IDF soldier dies of wounds from Gaza; Israeli death toll rises to 73
Sgt. Shahar Shalev, 20 of Alonei Habashan died more than a month after he was wounded in the southern Gaza Strip.
Israel Defense Forces soldier Sgt. Shahar Shalev, 20 of Alonei Habashan, died Sunday of wounds sustained during battle in the Gaza Strip.
Shalev, a soldier in the Paratroopers' Brigade, was wounded during operation in the southern Strip on July 23. His death brings the Israeli death toll from the war to 73: Sixty-six soldiers and seven civilians.
Shalev was raised in the Golan Heights. He was a counselor at the Bnei Akiva youth movement. For four years, between ages 14-17 he studied at the Chitzim yeshiva in the West Bank settlement of Itamar. Before enlisting in the IDF he attended the religious pre-military program Arzei Halevanon.
Shalev joined the Paratroopers brigade some 18 months ago. He suffered serious wounds when an explosive device went, killing his commander and two of his friends: 2nd Lt. Paz Eliyahu, Staff-Sgt. Li Mat and Staff Sgt. Shahar Dauber.
Yiska Dekel, the spokeswoman of Moshav Alonei Habashan, said yesterday, “The community of Alonei Bashan bows its head in sorrow over the untimely death of one of its children, Shahar Shalev, who fought heroically for our country, was severely wounded early in Operation Protective Edge and fought for his life until he passed on. Shahar, who was born and raised on Alonei Habashan, has become the first member of our community to fall in Israel’s wars. May he be the last. We thank the nation of Israel, which joined us in prayer.”
Sgt. Shachar Shalev's funeral will begin Monday at 4:30 P.M with eulogies in the Aloni Habashan community followed by a procession to the cemetery in Hipsin, where his burial ceremony will commence at 5:30 P.M.
On Friday, 21-year-old Sergeant Netanel Maman died after being critically wounded by a rocket which exploded in Gan Yavne a week before.
Maman, who suffered a serious head wound caused by a rocket fragment, was hospitalized for a week before finally succumbing to his wounds.

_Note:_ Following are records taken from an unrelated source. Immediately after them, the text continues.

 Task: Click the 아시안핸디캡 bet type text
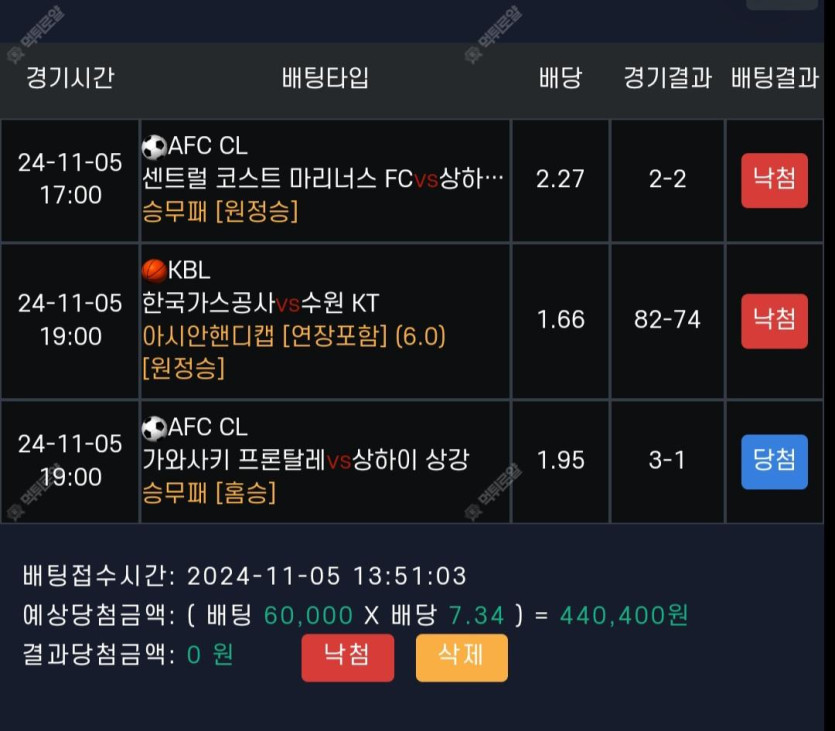[208, 336]

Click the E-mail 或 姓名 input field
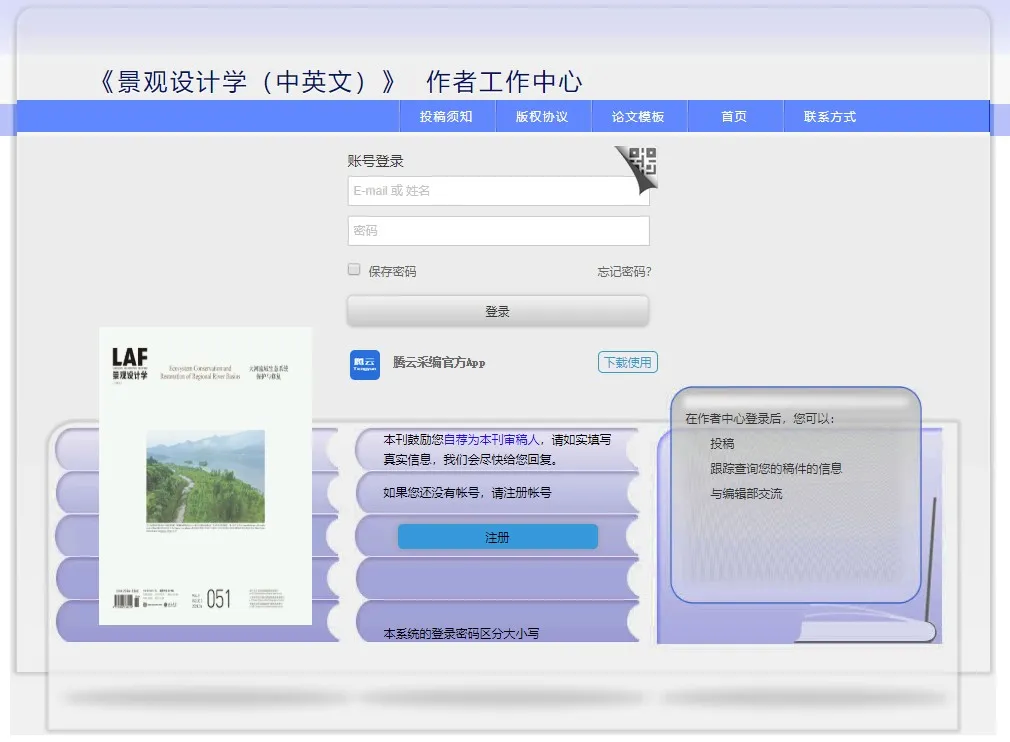tap(498, 191)
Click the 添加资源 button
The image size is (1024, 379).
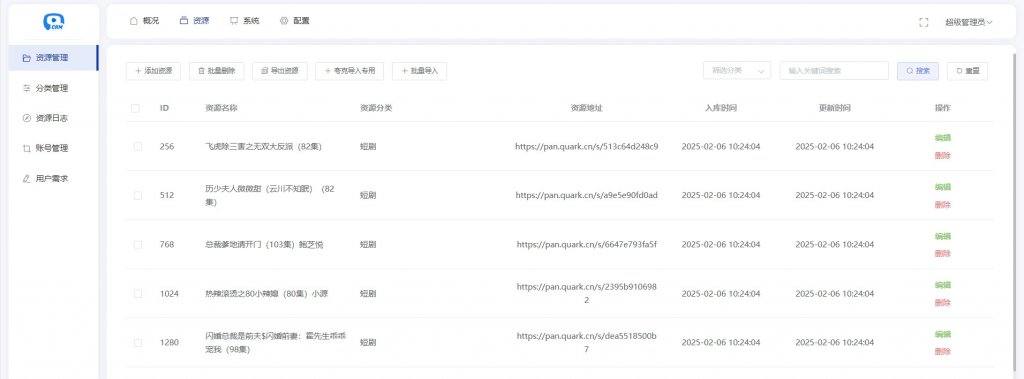(153, 71)
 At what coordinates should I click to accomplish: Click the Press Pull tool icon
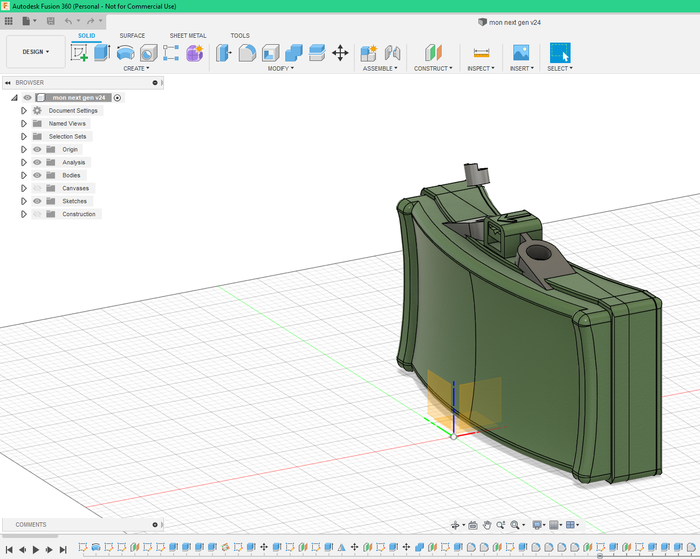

He had fought in Gaza during the operation, but was home on leave when he was wounded. Five other people – including his younger brother Tamir – were hurt in the incident, but were were treated and released. After suffering his wounds, Maman was placed in an induced coma, underwent surgery and placed on life support as physicians tried to stabilize him.
Sharon Ben David, a close relative of Maman, said that the siren had sounded when Maman was in his car, and that he had not managed to get out and take cover in time. “They went out to buy cigarettes after dinner, and the siren caught them at the Gan Yavne traffic light,” he said. “The rocket struck from the right, and Netanel did not get out in time. The shrapnel hit his head; the rest of his body was unharmed. When we asked everyone on our What's App group to check in, Netanel didn’t answer. A few moments later, we got a message from Tamir that they had been hit. This is a terrible trauma.”
Sgt. Maman’s funeral was held two days ago in Gan Yavne’s military cemetery.